A Possible Two-component Flux for the High Energy Neutrino Events at IceCube

TL;DR

This paper proposes a two-component flux model to better explain IceCube's high-energy neutrino data, addressing spectral gaps and flavor composition, and highlights the importance of testing this hypothesis with future data.

Contribution

It introduces a two-component astrophysical neutrino flux model that improves data fit over single-component models and emphasizes the significance of flavor composition analysis.

Findings

Two-component flux explains the energy gap between 400 TeV and 1 PeV.

The model better fits the observed track to shower ratio.

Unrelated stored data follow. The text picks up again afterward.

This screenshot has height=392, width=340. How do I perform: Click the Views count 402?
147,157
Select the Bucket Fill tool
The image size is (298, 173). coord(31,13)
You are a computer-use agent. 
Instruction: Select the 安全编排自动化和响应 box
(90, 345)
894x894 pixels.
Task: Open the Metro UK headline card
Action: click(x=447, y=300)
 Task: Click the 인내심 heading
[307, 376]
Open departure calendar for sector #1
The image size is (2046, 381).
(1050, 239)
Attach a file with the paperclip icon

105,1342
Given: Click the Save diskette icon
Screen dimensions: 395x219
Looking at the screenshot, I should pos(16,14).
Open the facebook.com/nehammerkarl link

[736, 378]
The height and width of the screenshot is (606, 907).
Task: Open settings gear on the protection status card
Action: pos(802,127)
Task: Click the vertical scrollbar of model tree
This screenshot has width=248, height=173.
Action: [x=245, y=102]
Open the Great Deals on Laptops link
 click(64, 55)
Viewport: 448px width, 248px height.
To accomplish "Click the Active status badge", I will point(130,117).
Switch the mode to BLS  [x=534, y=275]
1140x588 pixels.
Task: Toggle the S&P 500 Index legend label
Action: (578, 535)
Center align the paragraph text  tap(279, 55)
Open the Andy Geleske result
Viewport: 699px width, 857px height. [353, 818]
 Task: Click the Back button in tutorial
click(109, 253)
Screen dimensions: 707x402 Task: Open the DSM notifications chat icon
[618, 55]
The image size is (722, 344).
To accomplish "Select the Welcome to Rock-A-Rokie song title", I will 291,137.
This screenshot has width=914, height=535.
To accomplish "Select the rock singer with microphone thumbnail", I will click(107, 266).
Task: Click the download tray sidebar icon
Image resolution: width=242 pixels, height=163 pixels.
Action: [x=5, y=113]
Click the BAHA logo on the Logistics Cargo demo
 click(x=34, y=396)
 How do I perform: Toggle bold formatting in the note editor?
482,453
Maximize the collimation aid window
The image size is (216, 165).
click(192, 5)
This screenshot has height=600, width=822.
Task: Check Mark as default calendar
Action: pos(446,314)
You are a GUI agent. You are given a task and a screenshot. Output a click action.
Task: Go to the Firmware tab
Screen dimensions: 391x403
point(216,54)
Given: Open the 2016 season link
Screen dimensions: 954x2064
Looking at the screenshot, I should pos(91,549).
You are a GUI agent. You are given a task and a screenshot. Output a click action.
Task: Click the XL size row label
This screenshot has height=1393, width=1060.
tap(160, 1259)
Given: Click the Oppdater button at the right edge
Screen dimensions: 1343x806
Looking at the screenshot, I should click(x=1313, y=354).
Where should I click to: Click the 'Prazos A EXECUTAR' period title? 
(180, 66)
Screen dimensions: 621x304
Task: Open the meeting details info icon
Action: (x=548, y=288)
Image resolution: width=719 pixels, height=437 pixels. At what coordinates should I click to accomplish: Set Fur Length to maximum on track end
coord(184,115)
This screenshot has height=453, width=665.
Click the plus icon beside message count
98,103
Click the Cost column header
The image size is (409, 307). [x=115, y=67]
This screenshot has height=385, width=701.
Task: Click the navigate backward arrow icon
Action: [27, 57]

It highlights the importance of flavor composition in interpreting neutrino sources.

Abstract

Understanding the spectral and flavor composition of the astrophysical neutrino flux responsible for the recently observed ultra-high energy events at IceCube is of great importance for both astrophysics and particle physics. We perform a statistical likelihood analysis to the 3-year IceCube data and derive the allowed range of the spectral index and flux normalization for various well-motivated physical flavor compositions at source. While most of the existing analyses so far assume the flavor composition of the neutrinos at an astrophysical source to be (1:2:0), it seems rather unnatural to assume only one type of source, once we recognize the possibility of at least two physical sources. Bearing this in mind, we entertain the possibility of a two-component source for the analysis of IceCube data. It appears that our two component hypothesis explains some key features of the data better than a single-component scenario, i.e it addresses the apparent energy gap between 400 TeV to about 1 PeV and easily accommodates the observed track to shower ratio. Given the extreme importance of the flavor composition for the correct interpretation of the underlying astrophysical processes as well as for the ramification for particle physics, this two-component flux should be tested as more data is accumulated.